■ Description of the task: Output only the lines that run from the line holding "The height and width of the screenshot is (349, 552)." to the end of the data below, including both ends, without any pictures.

^^^^^^^^^^^^^^^^

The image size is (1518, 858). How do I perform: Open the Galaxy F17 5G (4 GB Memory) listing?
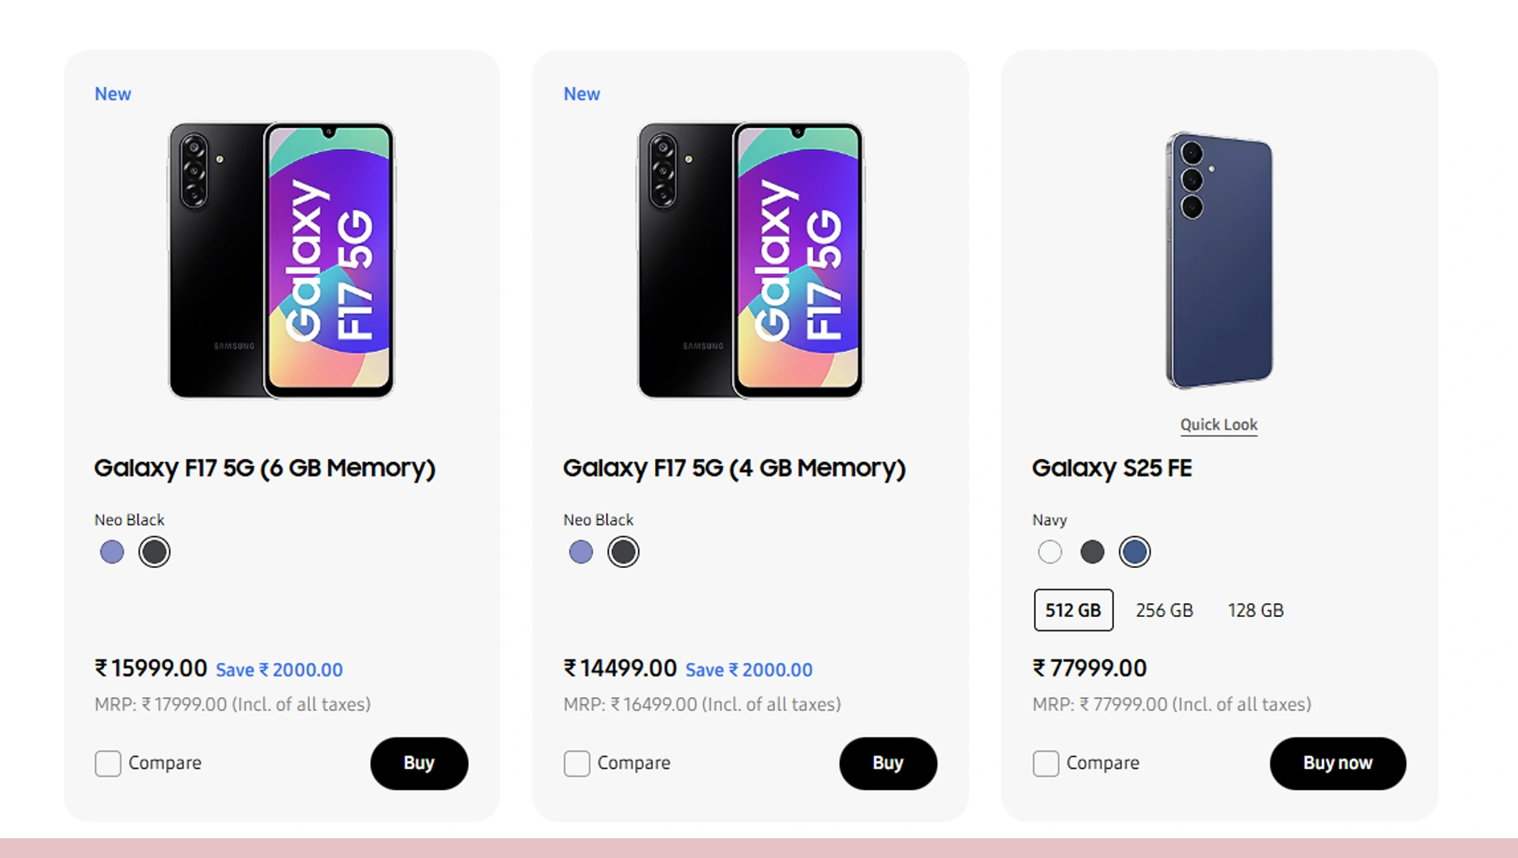tap(734, 469)
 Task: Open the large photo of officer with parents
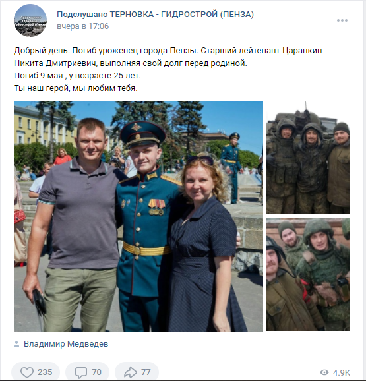[138, 216]
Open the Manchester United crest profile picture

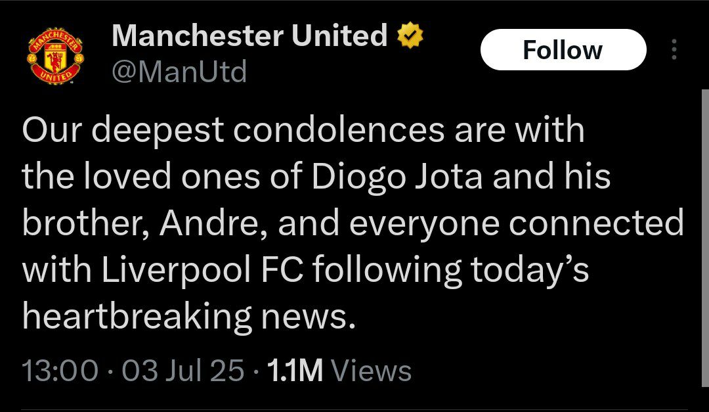pyautogui.click(x=56, y=56)
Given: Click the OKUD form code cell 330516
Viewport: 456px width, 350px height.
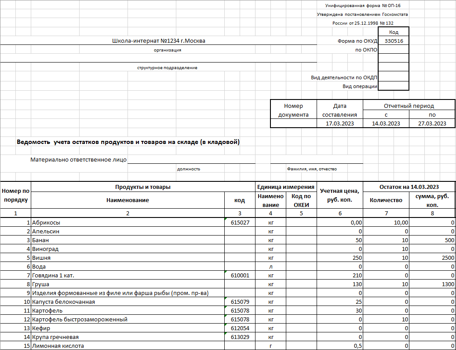Looking at the screenshot, I should (394, 41).
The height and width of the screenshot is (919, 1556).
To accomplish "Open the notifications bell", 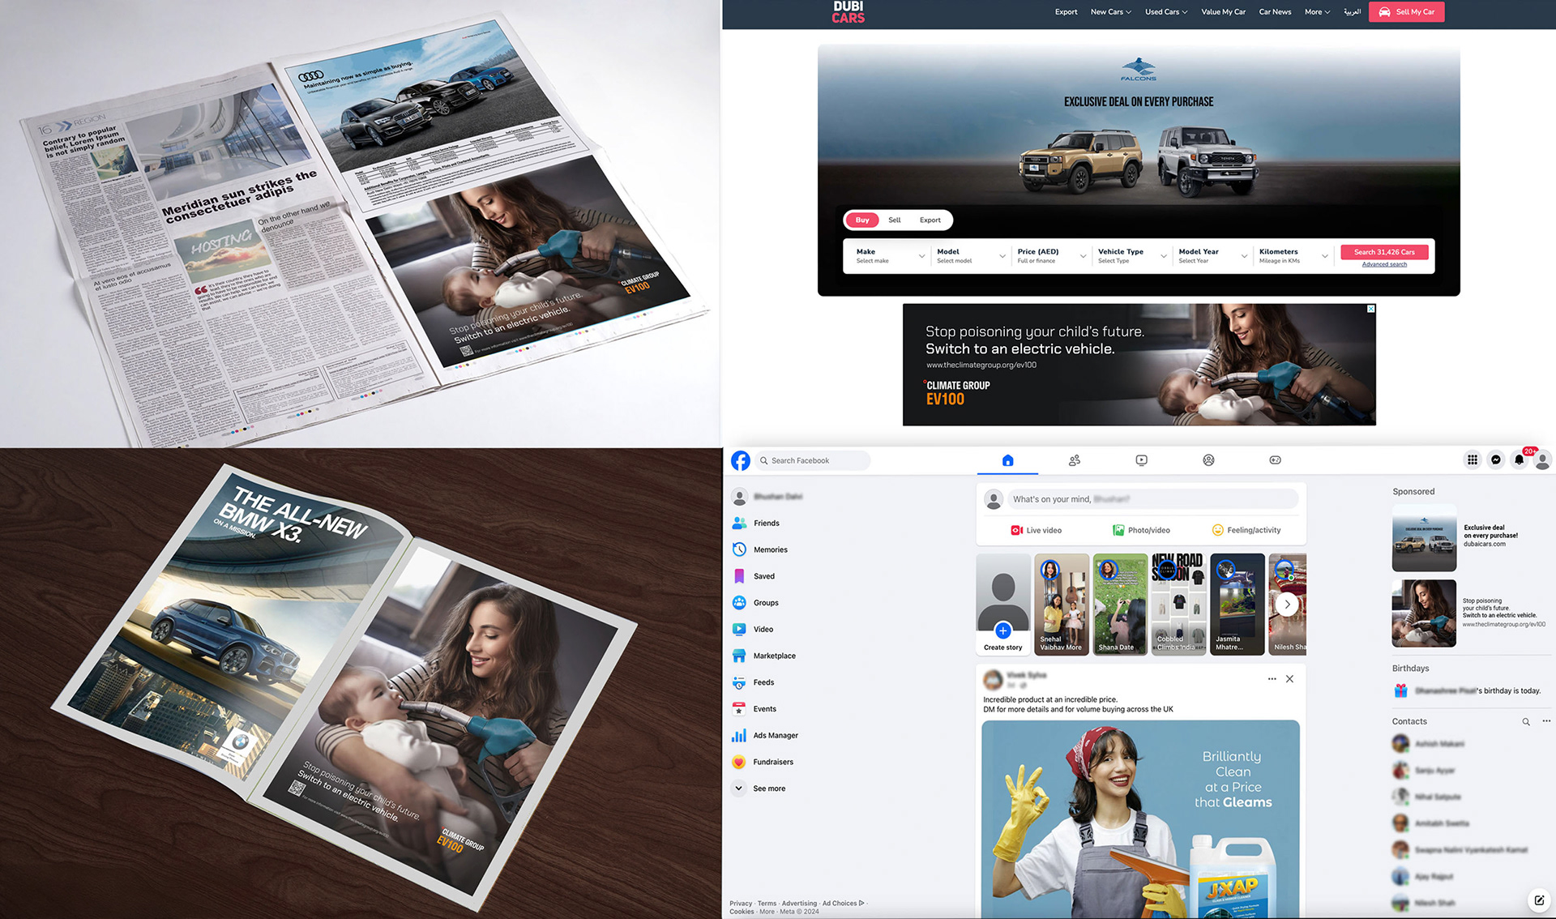I will click(1520, 460).
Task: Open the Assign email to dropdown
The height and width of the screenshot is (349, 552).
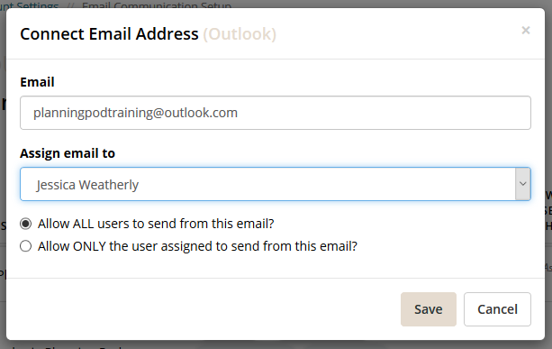Action: [x=276, y=184]
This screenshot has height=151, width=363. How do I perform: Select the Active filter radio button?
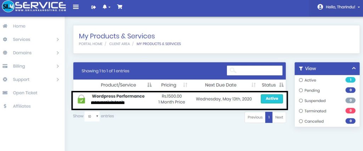301,80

^^^^^^^^^^^^^^^^

■ Task answer:
The height and width of the screenshot is (349, 552).
Action: [x=276, y=184]
This screenshot has height=151, width=363. How do I perform: Select the Active filter radio button?
301,80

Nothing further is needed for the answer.